Francophone Education



There was a time in Canada when most parents who could enrol their kids in minority francophone schools were in couples made up of two francophones. But those days are gone. Today, the majority of parents who can have their children educated in French as a first language are in mixed francophone/non-francophone relationships.

There are also single parents and francophones who have lost French as a family language, as well as newcomers to this country and some non-francophone couples who want their children to master French.

The world of minority francophone education in Canada is changing radically. And with it comes the need to welcome and support a wide variety of parents, not all of whom speak French. That’s the reason for this website and for all the services I offer as a consultant.

Welcome to Francophone Education in Canada, which takes over where left off. I hope you’ll find this site relevant, fun and useful!

Glen Taylor

A double-i organization

Glen Taylor BLOGAre you familiar with the Rendez-vous de la Francophonie (RVF)? The 14th edition of this annual national celebration, held from March 9 to 25, 2012, was a resounding success. Some 180,000 people took part in RVF activities, and more than 51,000 watched the televised version of the “Blow your Mind over La Francophonie!” comedy gala produced in collaboration with the École nationale de l’humour.

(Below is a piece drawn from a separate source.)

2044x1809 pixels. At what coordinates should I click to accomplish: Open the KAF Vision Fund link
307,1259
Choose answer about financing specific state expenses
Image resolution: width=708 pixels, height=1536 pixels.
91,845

This year also saw the number of RVF Facebook friends shoot up to over 12,800, thanks in part to a comic-skit contest. Here's the winning clip:

The same organization that’s behind the RVF also ensured a strong francophone presence at the Vancouver Olympics (that is, in all aspects of the Games except the opening ceremonies), as it will for the Toronto 2015 Pan American and Parapan American Games.

These are all major undertakings, as is this “double-i” organization’s latest initiative: to launch a Canada-wide television channel!

Accent on ACCENTS

Welcome to Accents, a new French-language channel whose license application is currently before the CRTC. The goal of this project is to promote Canada’s francophone presence on TV and the web by putting the accent (so to speak) on Acadian and francophone minority communities. The following clip explains in French what Accents is all about:

It’s important for the CRTC to know that the public supports this new project aimed at bringing Canadians together. You can help by visiting the Accents site and clicking on “I support!”. It takes just a few seconds, and increases the odds that the CRTC will grant the licence.

What is this mysterious organization?

This “double-i” organization is the Canadian Foundation for Cross-Cultural Dialogue, created in 2004 by the Fédération des communautés francophones et acadienne du Canada (FCFA).

(As for the FCFA, or the Federation of Francophone and Acadian Communities of Canada, it’s the national and international voice of Canadian francophones outside Quebec.)

Why do I call the Foundation a “double-i” organization? Because it’s both invisible and important: few people know of it, but many benefit from its initiatives.

Words vs. actions

Lots of people talk about the Canadian Francophonie’s growing diversity, the result of immigration and mixed marriages among other things. (Should I mention that two-thirds of francophone youth outside Quebec live in mixed households? That’s a huge proportion!)

Well, here’s an organization that recognizes the positive role non-francophone partners can play in the Francophonie by inviting me, an Alberta anglophone, to sit on its Board of Directors.

So I tip my cowboy hat to the Foundation, and hope to contribute to its development by adding my voice as a francophile (or as an “associate member” of the Francophonie?) — with an Accent!

The guilty pleasures of a NEV

My spouse and I went skiing the other day. No big deal, right? Actually, we were gone for two days — two weekdays! And we left our girls at home to fend for themselves.

It was the second time this winter that we abandoned our children, the first time being a Wednesday in March. What a fantastic (if fleeting) feeling of freedom! We even witnessed this avalanche:

Avalanche cropped

This is the first winter we’ve taken time off during the week, when our kids are at school, to escape the daily routine. But believe me, it won’t be the last!

Irresponsible? I don’t think so…

Now, you may be thinking it’s irresponsible of us to strap on the boards when we should be at home taking care of our littlies. And I’ll have to admit I did feel a slight twinge of guilt as we headed out of town. After all, it was a workday!

Why this cavalier attitude?

It must be a reaction to the fact that my role as a parent is evolving despite my best efforts. I’m having to face up to the fact that no longer am I indispensable to my kids… no longer do they jump into my arms when I come home… no longer do they hang on my every word, be it wise or otherwise (the latter becoming increasingly common, to judge from their reaction)…

Alas, I’m quickly morphing into a NEV.

That’s because my kids are 19 and 16. Which means they need food, a roof over their heads, transportation (ideally, in the form of car keys and a full tank) and, from time to time, cold hard cash. But our shining presence? Hah! They’re delighted when we leave the house and, as soon as we get back, they ask when we plan to leave again!

So what’s a NEV?

Thinking back, I realize that my spouse and I have been NEVs before, but only for short periods. This time, however, it’s different. Our role as parents is changing fundamentally.